- _WHAT IS EXPECTED_: Return every line of text in the records below verbatim, leaving out the pictures.

--- DATA FOR PROCESSING ---

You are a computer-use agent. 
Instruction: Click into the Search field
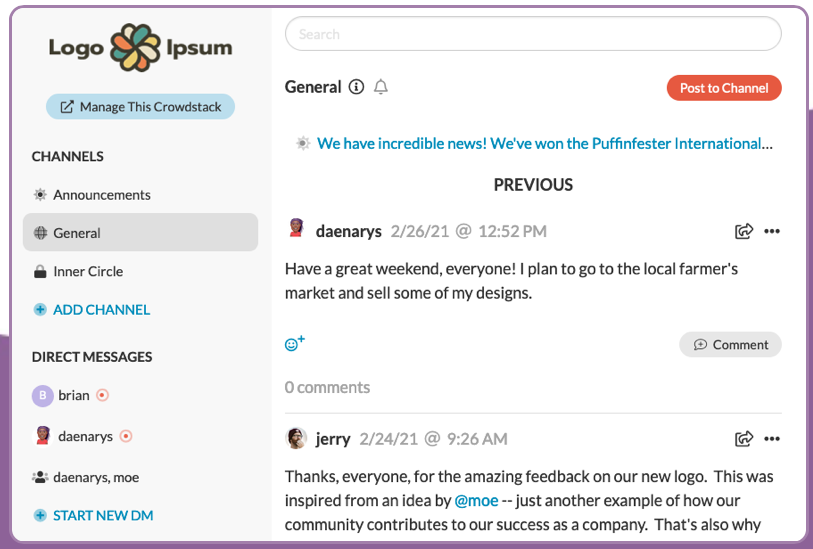pyautogui.click(x=532, y=34)
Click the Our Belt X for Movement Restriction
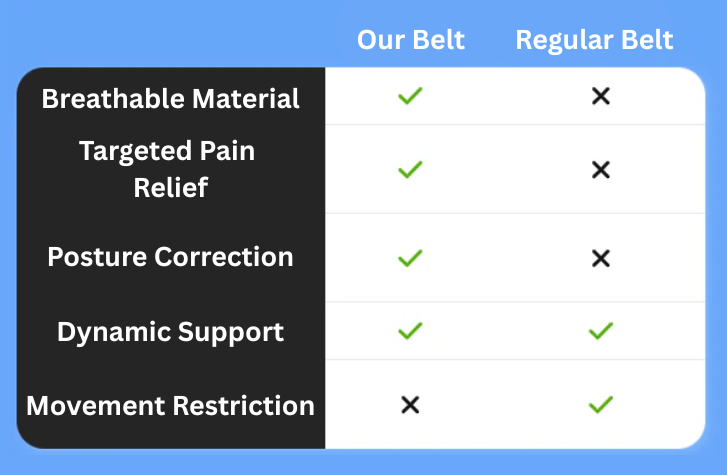Viewport: 727px width, 475px height. tap(410, 405)
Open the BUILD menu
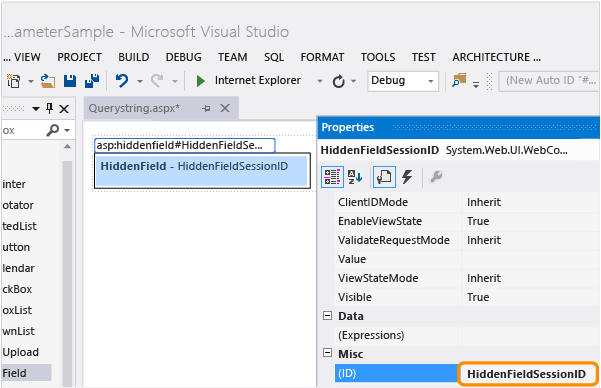 point(133,57)
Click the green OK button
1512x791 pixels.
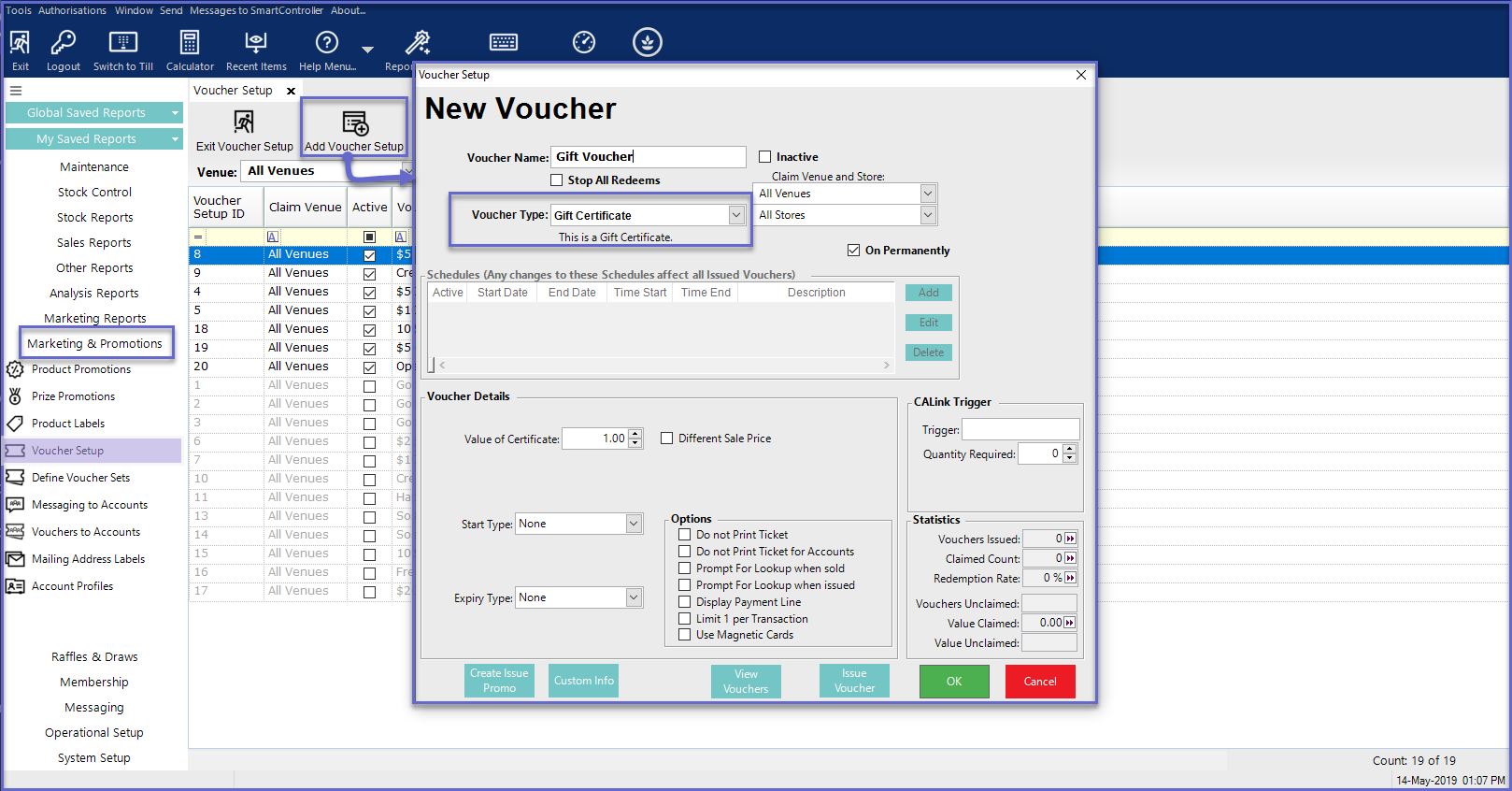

---

- _FULL ANSWER_:
You are a computer-use agent. 
Instruction: Click into the Search field
pyautogui.click(x=532, y=34)
Click the Our Belt X for Movement Restriction
Viewport: 727px width, 475px height. tap(410, 405)
Open the BUILD menu
 point(133,57)
Click the green OK button
1512x791 pixels.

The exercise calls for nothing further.